Content Ingestion: Files, Text, and URLs

Everything in Graphlit starts with ingestion—bringing content from the outside world into your knowledge base. Whether you're uploading PDFs, scraping web pages, or ingesting text snippets, understanding how ingestion works is critical for building production applications.

This guide covers the three ingestion methods, content vs file types, metadata extraction, lifecycle states, polling strategies, and batch operations. By the end, you'll know exactly how to get any content type into Graphlit efficiently.

What You'll Learn

Three ingestion methods: URI, file upload, and text
Content types vs file types (EMAIL, MESSAGE, FILE, PAGE, etc.)
Metadata extraction by content type
Content lifecycle states (CREATED → PROCESSING → INDEXED)
Polling vs webhooks for completion tracking
Batch ingestion patterns
Error handling and retry strategies

Prerequisites: A Graphlit project, SDK installed.

Developer Note: All Graphlit IDs are GUIDs. Example outputs show realistic GUID format.

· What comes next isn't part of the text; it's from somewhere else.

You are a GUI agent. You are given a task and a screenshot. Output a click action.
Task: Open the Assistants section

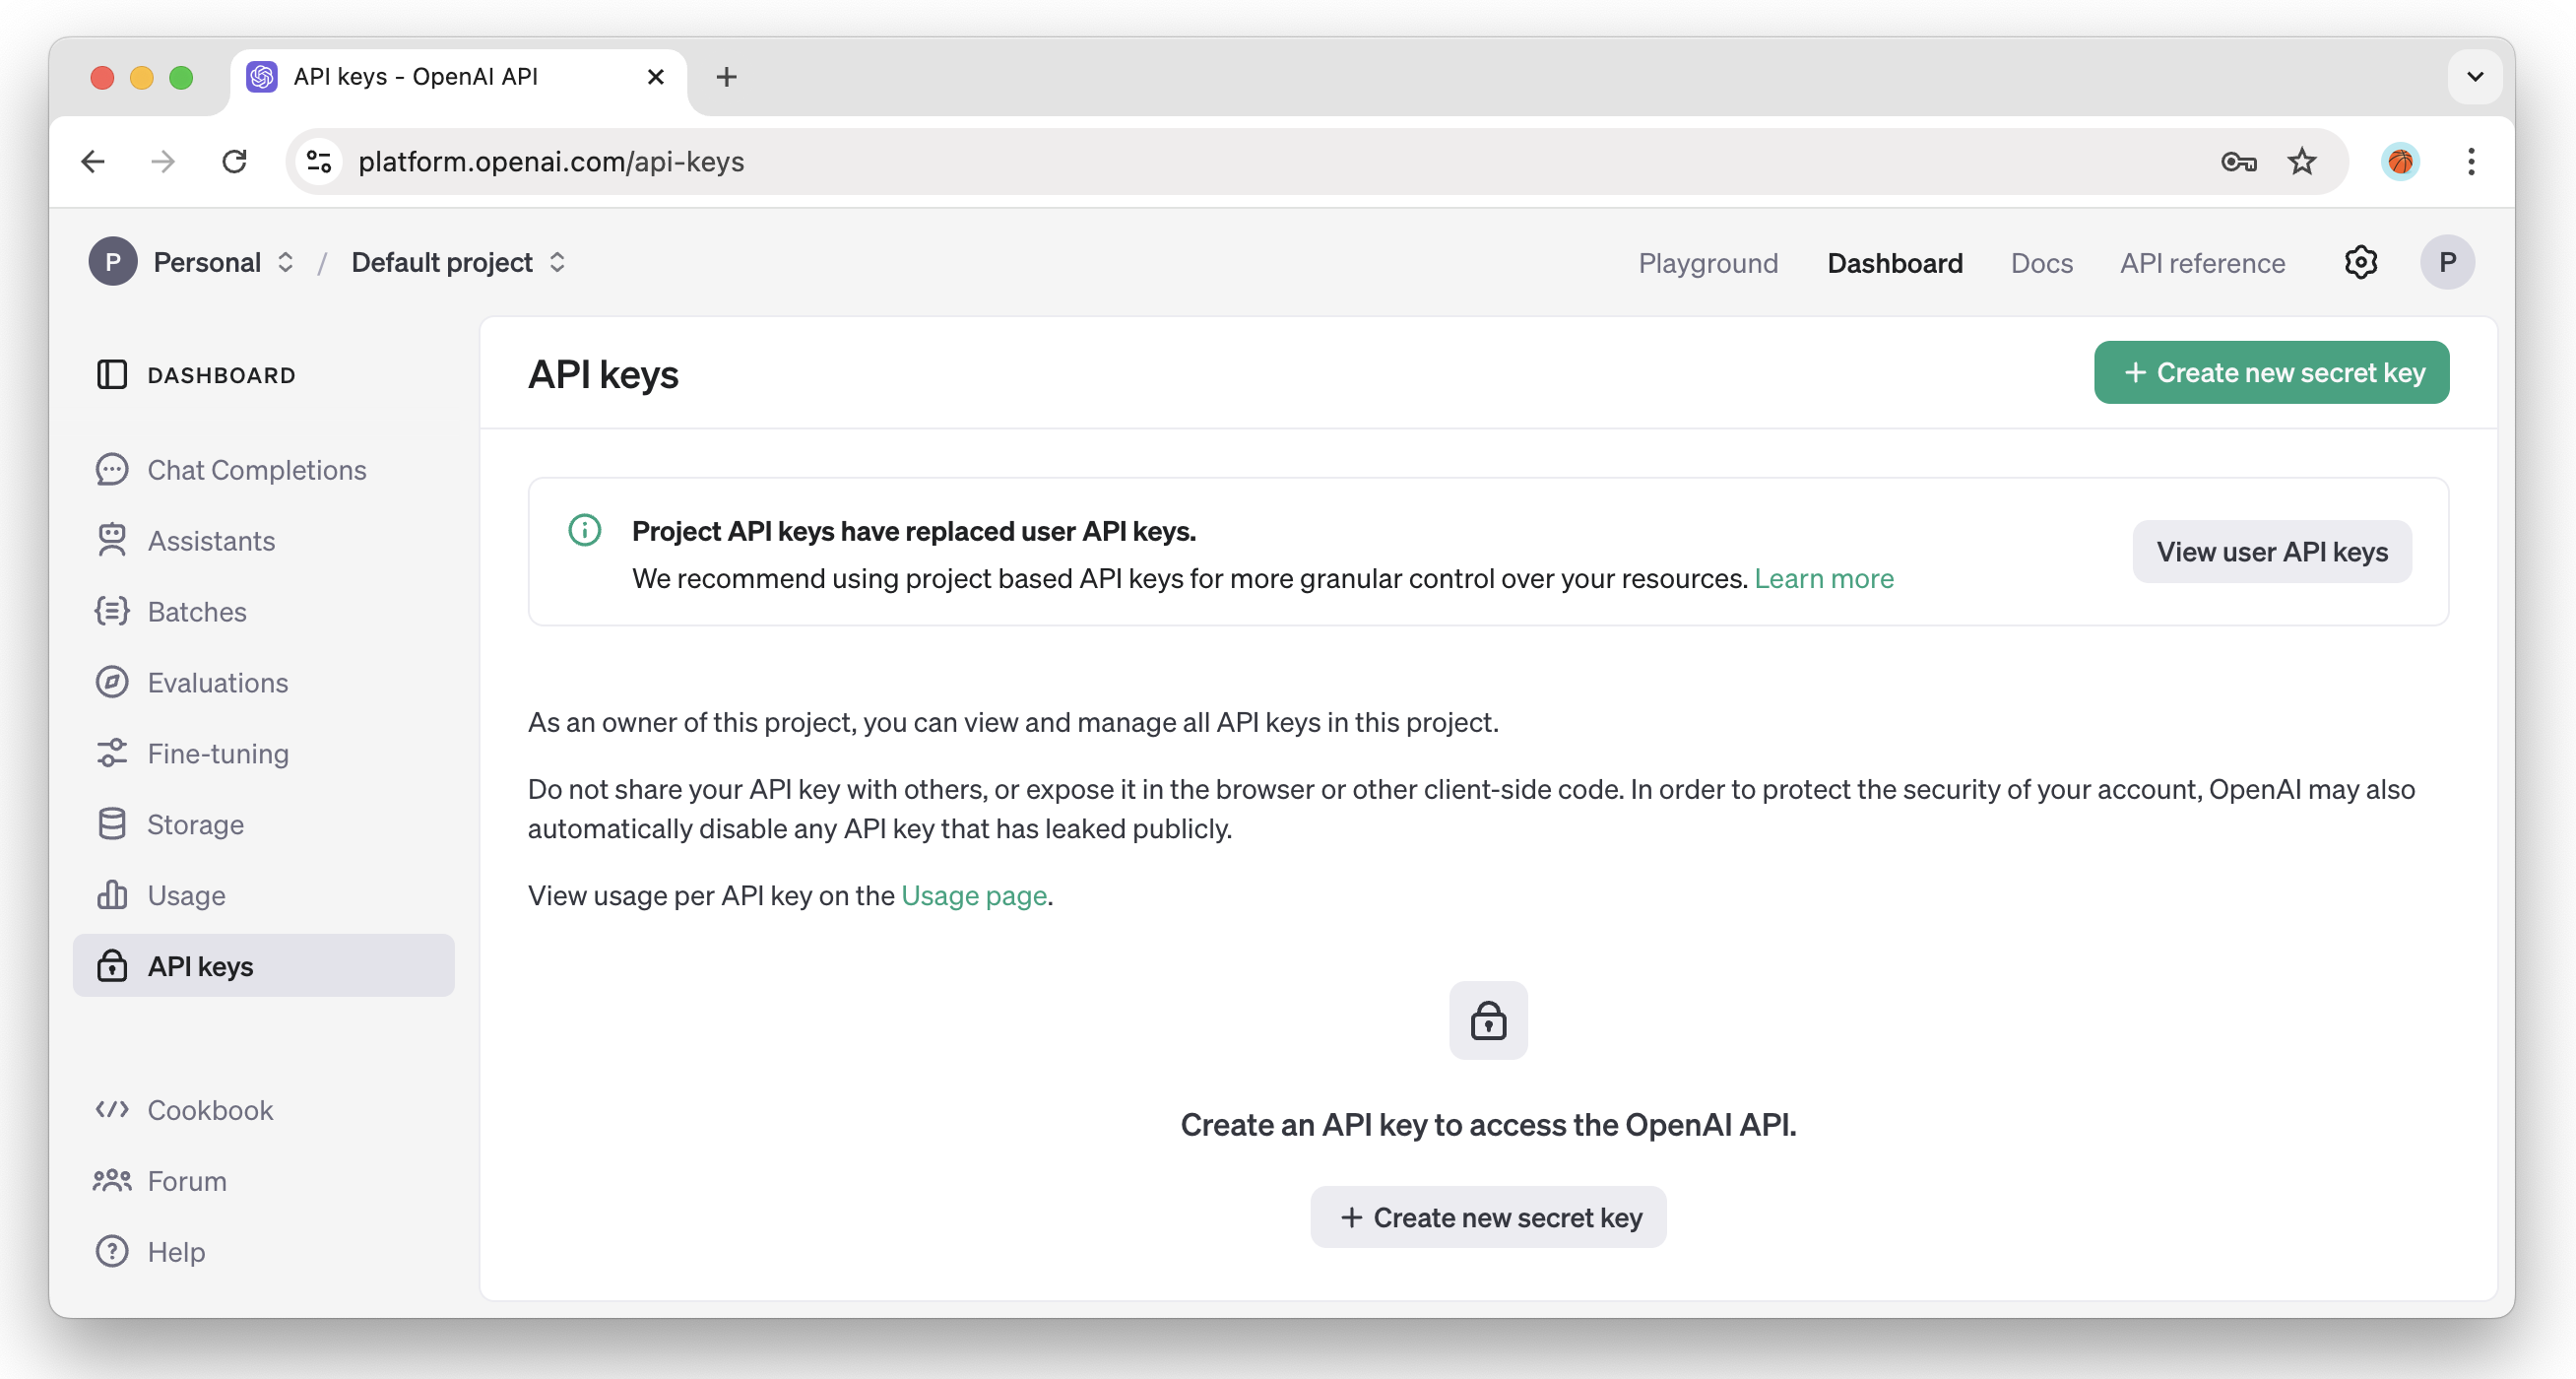coord(211,540)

Part 1: The Three Ingestion Methods

Method 1: Ingest from URI (Most Common)

Ingest content from any publicly accessible URL:

import { Graphlit } from 'graphlit-client';

const graphlit = new Graphlit();

// Ingest a PDF from URL
const pdf = await graphlit.ingestUri(
  'https://example.com/document.pdf',
  'Annual Report 2024'  // Optional name
);

console.log('Content ID:', pdf.ingestUri.id);
console.log('State:', pdf.ingestUri.state);  // CREATED

// Ingest a web page
const page = await graphlit.ingestUri(
  'https://example.com/blog/ai-trends',
  'AI Trends Article'
);

// Ingest audio/video
const video = await graphlit.ingestUri(
  'https://example.com/webinar.mp4',
  'Product Webinar'
);

Supports:

Documents (PDF, Word, Excel, PowerPoint)
Web pages (HTML)
Images (JPEG, PNG, GIF, etc.)
Audio (MP3, WAV, podcast feeds)
Video (MP4, MOV, etc.)
Archives (ZIP containing files)

Use cases:

Scraping documentation sites
Importing research papers from URLs
Processing podcast RSS feeds
Ingesting social media links

Method 2: Upload File (Direct Upload)

Upload files directly from your app or local filesystem:

import fs from 'fs';

// Read file to base64
const fileBuffer = fs.readFileSync('/path/to/document.pdf');
const fileData = fileBuffer.toString('base64');

// Upload file
const upload = await graphlit.ingestEncodedFile(
  'document.pdf',
  fileData,
  'application/pdf',
  'Uploaded Document'
);

console.log('Uploaded:', upload.ingestEncodedFile.id);

Browser example (React):

async function handleFileUpload(file: File) {
  // Convert file to base64
  const arrayBuffer = await file.arrayBuffer();
  const base64 = btoa(String.fromCharCode(...new Uint8Array(arrayBuffer)));
  
  // Upload to Graphlit
  const result = await graphlit.ingestEncodedFile(
    file.name,
    base64,
    file.type,
    file.name
  );
  
  return result.ingestEncodedFile.id;
}

// In your component
<input
  type="file"
  onChange={async (e) => {
    const file = e.target.files?.[0];
    if (file) {
      const contentId = await handleFileUpload(file);
      console.log('Uploaded:', contentId);
    }
  }}
/>

Use cases:

User file uploads
Document management systems
Local file processing

Method 3: Ingest Text (Plain Text/Markdown)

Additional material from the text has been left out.